## Exercise
Every line in the records below with the string "size" needs to be copied out.

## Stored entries
________________

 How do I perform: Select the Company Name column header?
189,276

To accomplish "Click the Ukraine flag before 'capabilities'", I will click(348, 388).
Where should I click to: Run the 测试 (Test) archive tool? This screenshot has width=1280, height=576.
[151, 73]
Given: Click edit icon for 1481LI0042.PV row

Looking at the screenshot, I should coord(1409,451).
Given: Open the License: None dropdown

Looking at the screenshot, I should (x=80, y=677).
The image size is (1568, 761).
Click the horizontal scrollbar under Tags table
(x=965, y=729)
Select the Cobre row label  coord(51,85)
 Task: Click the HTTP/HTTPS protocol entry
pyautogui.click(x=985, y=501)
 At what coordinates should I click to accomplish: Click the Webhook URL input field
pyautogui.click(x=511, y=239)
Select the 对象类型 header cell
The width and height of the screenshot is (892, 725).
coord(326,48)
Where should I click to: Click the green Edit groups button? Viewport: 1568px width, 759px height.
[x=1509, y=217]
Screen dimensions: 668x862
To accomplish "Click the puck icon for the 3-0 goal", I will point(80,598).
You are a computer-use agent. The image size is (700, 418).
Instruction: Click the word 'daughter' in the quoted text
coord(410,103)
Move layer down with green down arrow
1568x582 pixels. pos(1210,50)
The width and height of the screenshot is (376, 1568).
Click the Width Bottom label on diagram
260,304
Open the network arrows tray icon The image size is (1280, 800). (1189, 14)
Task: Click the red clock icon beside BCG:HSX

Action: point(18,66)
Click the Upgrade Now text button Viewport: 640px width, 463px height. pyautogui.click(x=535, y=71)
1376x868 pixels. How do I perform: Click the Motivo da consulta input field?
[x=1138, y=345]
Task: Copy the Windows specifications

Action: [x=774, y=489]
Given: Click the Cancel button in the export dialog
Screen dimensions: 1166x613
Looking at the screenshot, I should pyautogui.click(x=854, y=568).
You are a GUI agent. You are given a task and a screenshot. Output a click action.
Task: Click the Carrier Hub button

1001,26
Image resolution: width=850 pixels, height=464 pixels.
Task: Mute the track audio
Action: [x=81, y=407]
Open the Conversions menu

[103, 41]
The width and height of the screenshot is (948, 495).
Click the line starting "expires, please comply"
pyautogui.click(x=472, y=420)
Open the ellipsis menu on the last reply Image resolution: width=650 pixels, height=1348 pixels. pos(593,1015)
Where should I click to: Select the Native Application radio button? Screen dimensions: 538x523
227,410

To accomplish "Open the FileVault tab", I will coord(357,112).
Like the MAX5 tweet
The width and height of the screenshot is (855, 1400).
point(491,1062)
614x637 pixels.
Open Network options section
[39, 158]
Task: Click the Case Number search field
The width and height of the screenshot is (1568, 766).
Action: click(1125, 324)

________________

## Answer below
The image size is (1568, 761).
You are a computer-use agent. The image size is (700, 418).
Open the network arrows tray icon The image size is (1280, 800). (1189, 14)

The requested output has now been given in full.